(Beginning of Exercise material)
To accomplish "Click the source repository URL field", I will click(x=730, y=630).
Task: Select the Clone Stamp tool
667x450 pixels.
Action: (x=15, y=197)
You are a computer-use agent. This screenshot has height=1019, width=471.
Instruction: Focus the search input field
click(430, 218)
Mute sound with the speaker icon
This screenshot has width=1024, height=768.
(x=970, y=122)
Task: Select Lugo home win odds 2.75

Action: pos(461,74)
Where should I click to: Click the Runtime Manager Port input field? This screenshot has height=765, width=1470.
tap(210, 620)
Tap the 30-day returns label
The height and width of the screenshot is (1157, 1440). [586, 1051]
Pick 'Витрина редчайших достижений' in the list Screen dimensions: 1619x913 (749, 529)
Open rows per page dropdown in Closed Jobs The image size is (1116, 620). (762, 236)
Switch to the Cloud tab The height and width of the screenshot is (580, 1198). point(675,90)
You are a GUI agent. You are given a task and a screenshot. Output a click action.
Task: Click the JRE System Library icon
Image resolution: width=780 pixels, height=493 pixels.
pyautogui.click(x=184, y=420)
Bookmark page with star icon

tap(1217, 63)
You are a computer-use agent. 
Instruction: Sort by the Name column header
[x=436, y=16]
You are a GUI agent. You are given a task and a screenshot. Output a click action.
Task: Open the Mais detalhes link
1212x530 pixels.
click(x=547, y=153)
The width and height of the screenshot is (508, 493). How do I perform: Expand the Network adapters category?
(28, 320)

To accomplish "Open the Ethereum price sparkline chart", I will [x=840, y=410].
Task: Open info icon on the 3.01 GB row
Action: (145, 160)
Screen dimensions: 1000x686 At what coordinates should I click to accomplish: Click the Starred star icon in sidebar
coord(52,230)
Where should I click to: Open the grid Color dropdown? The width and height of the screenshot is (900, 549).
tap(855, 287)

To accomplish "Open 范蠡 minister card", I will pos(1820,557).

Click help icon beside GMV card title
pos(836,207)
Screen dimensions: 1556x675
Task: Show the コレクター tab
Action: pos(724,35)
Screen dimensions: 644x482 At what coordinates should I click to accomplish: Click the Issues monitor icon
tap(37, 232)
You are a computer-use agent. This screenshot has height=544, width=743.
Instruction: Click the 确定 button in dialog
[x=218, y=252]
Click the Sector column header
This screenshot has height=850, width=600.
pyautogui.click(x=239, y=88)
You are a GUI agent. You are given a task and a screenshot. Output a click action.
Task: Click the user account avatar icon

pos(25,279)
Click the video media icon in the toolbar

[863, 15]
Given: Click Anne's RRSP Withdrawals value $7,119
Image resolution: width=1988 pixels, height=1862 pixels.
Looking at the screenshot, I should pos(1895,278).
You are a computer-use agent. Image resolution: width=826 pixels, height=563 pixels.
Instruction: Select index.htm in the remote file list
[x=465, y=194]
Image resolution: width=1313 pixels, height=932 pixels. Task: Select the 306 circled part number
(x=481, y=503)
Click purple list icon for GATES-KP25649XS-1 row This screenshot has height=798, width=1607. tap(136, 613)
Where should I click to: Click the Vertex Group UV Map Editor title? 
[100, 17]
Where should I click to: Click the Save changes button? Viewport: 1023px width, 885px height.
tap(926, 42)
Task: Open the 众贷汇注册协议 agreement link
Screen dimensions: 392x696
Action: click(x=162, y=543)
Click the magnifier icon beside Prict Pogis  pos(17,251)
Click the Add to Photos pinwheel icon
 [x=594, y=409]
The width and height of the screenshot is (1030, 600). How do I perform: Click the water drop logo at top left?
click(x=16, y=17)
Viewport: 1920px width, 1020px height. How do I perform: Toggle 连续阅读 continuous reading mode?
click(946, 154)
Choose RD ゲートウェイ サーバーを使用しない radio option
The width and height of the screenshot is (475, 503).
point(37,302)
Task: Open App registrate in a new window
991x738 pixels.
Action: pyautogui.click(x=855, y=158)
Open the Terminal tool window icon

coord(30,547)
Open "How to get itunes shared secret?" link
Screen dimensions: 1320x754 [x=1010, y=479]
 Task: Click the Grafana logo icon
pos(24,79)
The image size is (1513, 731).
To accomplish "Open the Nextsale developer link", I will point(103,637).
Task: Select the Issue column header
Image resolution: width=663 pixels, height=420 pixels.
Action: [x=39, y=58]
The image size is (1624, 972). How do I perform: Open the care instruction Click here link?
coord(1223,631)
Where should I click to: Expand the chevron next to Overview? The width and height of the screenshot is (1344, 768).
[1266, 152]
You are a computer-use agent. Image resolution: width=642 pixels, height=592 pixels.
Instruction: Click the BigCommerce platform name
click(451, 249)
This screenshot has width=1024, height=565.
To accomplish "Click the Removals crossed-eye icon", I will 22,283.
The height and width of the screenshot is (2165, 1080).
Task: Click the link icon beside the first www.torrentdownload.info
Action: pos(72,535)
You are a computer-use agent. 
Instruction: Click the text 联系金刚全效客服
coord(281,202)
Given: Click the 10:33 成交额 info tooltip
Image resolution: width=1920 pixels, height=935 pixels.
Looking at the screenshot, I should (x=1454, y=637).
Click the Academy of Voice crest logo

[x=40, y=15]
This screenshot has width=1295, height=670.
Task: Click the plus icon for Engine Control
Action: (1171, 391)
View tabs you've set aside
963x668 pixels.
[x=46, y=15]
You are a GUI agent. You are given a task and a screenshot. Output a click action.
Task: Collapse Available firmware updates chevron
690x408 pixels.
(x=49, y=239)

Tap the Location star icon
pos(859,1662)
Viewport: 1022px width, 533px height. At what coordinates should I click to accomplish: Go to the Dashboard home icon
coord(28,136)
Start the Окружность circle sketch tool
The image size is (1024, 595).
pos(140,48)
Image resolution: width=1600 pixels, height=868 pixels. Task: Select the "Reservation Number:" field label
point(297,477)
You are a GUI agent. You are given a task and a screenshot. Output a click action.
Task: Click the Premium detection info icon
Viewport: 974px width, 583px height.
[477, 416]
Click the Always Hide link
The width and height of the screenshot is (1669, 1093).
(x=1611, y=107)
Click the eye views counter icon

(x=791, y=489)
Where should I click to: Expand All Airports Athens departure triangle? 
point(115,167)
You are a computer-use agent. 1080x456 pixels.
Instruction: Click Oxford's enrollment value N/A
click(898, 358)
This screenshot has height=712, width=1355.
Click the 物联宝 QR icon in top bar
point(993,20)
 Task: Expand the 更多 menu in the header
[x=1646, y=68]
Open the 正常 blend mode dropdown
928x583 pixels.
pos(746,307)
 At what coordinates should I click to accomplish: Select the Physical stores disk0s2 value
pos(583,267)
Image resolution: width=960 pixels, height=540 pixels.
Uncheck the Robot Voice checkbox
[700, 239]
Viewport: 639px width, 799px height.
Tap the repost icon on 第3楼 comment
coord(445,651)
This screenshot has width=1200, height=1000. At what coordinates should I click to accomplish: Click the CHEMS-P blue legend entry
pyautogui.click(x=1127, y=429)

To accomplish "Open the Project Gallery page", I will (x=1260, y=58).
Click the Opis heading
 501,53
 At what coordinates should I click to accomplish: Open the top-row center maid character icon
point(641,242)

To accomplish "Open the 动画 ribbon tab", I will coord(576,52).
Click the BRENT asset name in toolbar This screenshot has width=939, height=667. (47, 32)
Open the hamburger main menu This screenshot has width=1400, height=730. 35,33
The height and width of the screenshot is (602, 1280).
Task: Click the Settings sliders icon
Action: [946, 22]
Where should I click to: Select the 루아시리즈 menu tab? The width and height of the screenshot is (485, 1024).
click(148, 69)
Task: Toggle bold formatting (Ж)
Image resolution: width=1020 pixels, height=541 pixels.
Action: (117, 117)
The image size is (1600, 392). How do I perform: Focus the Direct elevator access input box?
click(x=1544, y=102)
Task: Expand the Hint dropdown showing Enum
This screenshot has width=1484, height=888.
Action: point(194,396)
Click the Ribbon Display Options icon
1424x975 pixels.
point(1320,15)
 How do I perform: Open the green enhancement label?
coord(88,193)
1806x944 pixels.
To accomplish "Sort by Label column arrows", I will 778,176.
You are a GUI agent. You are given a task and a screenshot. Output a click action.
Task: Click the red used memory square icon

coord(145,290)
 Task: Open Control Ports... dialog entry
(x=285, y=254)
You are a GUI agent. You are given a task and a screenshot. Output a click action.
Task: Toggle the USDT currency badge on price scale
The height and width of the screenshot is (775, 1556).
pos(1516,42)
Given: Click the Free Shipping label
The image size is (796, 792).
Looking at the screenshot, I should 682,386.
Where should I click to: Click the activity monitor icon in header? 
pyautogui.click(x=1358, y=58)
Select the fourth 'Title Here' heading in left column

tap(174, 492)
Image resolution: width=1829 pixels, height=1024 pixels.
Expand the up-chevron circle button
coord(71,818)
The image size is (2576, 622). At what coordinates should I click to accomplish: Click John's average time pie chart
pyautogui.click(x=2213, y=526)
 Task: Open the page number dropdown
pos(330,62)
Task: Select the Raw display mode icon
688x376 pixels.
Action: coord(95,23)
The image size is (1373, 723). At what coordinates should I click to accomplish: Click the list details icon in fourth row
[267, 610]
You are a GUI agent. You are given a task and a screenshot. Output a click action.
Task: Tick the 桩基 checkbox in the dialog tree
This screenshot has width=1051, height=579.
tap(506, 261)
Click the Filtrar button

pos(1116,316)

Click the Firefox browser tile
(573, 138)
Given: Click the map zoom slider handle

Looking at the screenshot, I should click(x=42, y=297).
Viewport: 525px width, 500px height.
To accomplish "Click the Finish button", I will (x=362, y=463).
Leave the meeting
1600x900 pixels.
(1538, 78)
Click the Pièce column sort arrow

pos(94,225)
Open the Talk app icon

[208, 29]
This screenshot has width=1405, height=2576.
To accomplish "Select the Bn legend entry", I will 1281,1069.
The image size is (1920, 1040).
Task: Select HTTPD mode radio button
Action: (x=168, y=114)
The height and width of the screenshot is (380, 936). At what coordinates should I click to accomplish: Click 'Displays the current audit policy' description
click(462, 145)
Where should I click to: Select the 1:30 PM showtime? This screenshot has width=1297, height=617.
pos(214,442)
(End of Exercise material)
== What you should do ==
Of all the entries above, repeat only the lines from the line that has "This screenshot has width=1024, height=565." to the line that has "This screenshot has height=712, width=1355.", both lines included, exactly.

== Output below ==
This screenshot has width=1024, height=565.
To accomplish "Click the Removals crossed-eye icon", I will 22,283.
The height and width of the screenshot is (2165, 1080).
Task: Click the link icon beside the first www.torrentdownload.info
Action: pos(72,535)
You are a computer-use agent. 
Instruction: Click the text 联系金刚全效客服
coord(281,202)
Given: Click the 10:33 成交额 info tooltip
Image resolution: width=1920 pixels, height=935 pixels.
Looking at the screenshot, I should (x=1454, y=637).
Click the Academy of Voice crest logo

[x=40, y=15]
This screenshot has width=1295, height=670.
Task: Click the plus icon for Engine Control
Action: (1171, 391)
View tabs you've set aside
963x668 pixels.
[x=46, y=15]
You are a GUI agent. You are given a task and a screenshot. Output a click action.
Task: Collapse Available firmware updates chevron
690x408 pixels.
(x=49, y=239)

Tap the Location star icon
pos(859,1662)
Viewport: 1022px width, 533px height. At what coordinates should I click to accomplish: Go to the Dashboard home icon
coord(28,136)
Start the Окружность circle sketch tool
The image size is (1024, 595).
pos(140,48)
Image resolution: width=1600 pixels, height=868 pixels. Task: Select the "Reservation Number:" field label
point(297,477)
You are a GUI agent. You are given a task and a screenshot. Output a click action.
Task: Click the Premium detection info icon
Viewport: 974px width, 583px height.
[477, 416]
Click the Always Hide link
The width and height of the screenshot is (1669, 1093).
(x=1611, y=107)
Click the eye views counter icon

(x=791, y=489)
Where should I click to: Expand All Airports Athens departure triangle? 
point(115,167)
You are a computer-use agent. 1080x456 pixels.
Instruction: Click Oxford's enrollment value N/A
click(898, 358)
This screenshot has height=712, width=1355.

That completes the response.